DIRECTIONS FOR THIS TASK:
For this exercise, please reproduce the records below word for word, from the first line through the line with "This screenshot has width=1505, height=716.".

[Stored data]

::::

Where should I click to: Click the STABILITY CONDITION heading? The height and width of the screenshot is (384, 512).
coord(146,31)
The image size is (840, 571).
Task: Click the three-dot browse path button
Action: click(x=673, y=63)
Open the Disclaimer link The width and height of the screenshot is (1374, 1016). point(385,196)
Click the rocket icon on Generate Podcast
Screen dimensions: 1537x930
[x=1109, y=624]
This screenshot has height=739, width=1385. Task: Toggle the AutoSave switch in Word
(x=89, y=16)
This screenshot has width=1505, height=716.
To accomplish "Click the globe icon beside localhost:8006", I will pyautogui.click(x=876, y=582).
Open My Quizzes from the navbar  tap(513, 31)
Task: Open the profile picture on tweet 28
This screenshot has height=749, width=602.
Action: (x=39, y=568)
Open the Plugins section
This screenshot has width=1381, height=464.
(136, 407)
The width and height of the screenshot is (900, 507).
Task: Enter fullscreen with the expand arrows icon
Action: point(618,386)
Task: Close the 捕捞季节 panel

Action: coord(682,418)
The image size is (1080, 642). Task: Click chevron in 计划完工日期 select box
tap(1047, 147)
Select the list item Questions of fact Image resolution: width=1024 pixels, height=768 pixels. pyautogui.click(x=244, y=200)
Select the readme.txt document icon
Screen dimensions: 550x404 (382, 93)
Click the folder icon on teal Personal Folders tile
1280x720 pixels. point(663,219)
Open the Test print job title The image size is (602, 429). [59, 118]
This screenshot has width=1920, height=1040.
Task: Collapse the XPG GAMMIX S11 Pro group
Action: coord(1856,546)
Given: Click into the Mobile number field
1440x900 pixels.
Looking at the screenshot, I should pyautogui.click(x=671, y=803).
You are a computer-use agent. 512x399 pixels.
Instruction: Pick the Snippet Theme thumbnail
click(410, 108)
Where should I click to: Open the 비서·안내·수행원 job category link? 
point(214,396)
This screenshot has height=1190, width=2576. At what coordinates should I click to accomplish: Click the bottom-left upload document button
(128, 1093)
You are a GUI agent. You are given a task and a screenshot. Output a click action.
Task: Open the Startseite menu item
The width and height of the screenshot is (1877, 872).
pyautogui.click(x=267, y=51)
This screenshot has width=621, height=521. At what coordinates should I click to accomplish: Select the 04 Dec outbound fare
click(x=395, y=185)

::::

TASK OUTPUT:
Where should I click to: Click the STABILITY CONDITION heading? The height and width of the screenshot is (384, 512).
coord(146,31)
The image size is (840, 571).
Task: Click the three-dot browse path button
Action: click(x=673, y=63)
Open the Disclaimer link The width and height of the screenshot is (1374, 1016). point(385,196)
Click the rocket icon on Generate Podcast
Screen dimensions: 1537x930
[x=1109, y=624]
This screenshot has height=739, width=1385. Task: Toggle the AutoSave switch in Word
(x=89, y=16)
This screenshot has width=1505, height=716.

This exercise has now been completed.